Paolo Iantaffi un nuovo associato Stampa
Domenica 01 Ottobre 2017 17:37

Il Movimento Arte del XXI Secolo dà il benvenuto al ternano di Lombardia Paolo Iantaffi, medico e pittore, che si muove con impronta professionale in ambedue gli ambito del proprio lavoro. Per quanto riguarda la pittura, cui è approdato da poco con esiti straordinari, mantiene lo spirito del neofita, nel senso che non si è ancora dato un preciso ambito di ricerca e continua a variare l’attenzione su quanto lo attira.
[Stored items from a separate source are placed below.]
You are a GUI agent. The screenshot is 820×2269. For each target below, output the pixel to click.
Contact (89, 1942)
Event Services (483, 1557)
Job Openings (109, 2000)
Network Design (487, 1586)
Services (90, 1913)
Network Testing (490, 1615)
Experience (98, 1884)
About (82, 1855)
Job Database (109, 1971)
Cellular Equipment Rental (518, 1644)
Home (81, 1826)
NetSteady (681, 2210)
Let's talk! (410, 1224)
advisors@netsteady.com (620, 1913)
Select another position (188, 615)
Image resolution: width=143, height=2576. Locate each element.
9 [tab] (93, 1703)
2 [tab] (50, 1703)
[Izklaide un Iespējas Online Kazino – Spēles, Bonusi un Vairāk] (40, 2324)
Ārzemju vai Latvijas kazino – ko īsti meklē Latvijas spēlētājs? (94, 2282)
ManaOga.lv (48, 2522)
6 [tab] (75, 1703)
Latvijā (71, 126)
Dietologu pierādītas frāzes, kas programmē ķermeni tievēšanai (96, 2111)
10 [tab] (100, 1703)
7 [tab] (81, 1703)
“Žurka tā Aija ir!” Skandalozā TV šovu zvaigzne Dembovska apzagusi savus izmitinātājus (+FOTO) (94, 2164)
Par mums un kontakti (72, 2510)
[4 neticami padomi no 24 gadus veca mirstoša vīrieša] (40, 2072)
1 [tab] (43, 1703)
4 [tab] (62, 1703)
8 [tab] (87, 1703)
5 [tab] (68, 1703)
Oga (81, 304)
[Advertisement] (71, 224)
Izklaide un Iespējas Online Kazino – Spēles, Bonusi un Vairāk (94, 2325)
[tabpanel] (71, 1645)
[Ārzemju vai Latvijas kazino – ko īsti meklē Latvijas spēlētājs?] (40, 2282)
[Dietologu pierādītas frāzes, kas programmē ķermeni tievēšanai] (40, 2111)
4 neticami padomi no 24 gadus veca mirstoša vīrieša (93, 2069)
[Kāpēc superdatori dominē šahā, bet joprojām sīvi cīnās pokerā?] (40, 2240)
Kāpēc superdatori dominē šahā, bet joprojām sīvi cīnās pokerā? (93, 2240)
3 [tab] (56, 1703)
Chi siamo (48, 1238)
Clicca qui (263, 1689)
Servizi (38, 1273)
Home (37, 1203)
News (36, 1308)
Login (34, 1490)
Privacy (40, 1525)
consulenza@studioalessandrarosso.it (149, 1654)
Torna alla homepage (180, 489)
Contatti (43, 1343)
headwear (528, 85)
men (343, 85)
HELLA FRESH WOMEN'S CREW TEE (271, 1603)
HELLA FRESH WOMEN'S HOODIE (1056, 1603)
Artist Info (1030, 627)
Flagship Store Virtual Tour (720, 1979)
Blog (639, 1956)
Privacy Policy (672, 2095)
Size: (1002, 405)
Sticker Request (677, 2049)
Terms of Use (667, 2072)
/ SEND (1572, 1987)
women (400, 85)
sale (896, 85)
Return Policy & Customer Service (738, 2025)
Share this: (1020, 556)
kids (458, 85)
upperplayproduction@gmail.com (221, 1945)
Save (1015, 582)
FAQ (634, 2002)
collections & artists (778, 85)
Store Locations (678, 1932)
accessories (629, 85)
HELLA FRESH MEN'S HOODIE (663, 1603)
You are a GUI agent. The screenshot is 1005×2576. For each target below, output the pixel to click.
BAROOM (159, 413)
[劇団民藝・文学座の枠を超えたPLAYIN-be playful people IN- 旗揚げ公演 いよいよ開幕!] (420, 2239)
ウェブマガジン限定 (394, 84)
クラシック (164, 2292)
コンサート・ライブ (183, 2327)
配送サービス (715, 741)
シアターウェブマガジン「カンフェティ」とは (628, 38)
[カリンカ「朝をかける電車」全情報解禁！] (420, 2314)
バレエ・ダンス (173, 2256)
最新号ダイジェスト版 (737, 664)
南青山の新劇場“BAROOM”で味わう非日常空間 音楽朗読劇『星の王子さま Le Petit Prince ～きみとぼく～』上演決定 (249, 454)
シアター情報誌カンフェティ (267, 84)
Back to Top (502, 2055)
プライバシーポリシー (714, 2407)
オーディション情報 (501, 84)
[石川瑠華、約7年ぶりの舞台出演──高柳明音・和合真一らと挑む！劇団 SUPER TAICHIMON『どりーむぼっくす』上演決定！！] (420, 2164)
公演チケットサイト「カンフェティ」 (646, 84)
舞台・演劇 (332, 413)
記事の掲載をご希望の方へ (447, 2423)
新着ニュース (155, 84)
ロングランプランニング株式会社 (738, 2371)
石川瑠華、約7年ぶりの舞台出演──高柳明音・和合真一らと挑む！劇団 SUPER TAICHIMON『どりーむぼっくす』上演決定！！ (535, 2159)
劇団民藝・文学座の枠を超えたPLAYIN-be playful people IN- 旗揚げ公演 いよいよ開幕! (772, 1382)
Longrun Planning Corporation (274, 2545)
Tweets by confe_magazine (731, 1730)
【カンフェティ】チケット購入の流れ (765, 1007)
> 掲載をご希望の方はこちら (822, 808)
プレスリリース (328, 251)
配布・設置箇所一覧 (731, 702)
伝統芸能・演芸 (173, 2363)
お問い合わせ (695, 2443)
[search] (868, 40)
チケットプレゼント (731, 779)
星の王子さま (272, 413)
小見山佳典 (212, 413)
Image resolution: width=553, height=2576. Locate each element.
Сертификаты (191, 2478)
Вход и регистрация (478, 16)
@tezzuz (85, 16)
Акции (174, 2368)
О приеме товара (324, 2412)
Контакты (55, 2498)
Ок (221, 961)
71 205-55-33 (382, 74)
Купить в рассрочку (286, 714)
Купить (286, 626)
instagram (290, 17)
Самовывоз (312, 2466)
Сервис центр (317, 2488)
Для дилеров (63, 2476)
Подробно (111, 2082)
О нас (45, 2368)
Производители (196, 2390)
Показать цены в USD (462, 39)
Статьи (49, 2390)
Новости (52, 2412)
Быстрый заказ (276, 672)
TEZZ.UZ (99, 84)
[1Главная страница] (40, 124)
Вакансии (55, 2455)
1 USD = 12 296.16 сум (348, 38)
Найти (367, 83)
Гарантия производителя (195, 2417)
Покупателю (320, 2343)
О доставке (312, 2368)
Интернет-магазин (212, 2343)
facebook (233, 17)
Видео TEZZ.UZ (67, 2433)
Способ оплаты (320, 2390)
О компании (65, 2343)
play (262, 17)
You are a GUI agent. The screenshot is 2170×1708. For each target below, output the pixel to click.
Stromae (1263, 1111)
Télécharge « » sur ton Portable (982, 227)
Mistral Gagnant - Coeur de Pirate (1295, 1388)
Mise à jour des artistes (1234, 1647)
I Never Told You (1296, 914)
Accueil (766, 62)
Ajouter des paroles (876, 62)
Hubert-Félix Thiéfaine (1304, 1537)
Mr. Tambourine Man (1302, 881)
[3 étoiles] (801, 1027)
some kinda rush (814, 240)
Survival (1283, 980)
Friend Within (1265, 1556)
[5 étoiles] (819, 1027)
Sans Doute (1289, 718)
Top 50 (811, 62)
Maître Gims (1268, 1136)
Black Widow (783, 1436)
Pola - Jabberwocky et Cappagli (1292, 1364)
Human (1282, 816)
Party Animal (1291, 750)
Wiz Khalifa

Ne consegue che i temi d’interesse sono molti anche se i quadri prodotti sinora sono pochi, ma di altissima qualità tecnica. Sembra che Iantaffi abbia seguito un corso di studi accademico e invece ha preso solo poche lezioni da un maestro di indubbie qualità. Lo interessano, in un ambito figurativo con qualche attenzione per il surreale, i ritratti, tema difficilissimo che è riuscito a determinare un progressivo affinamento in sole quattro prove passando da una tela perfetta ma molto fotografica realizzata con Il Mitico ad una grande disinvoltura rappresentativa con i ritratti di Alain Delon e della Regina. Di grande eleganza le nature morte dedicate a due calici la cui nettezza e il gioco delle trasparenze richiamano i grandi olandesi del Seicento. Si è anche appropriato dell’anatomia e lo dimostra con due deliziose figure femminili, una castamente e insieme provocatoriamente nuda, l’altra ripresa di spalle in contemplazione dei faraglioni cui il suo corpo fa da contrasto. Tutte prove che gettano luci favorevoli sul suo futuro artistico.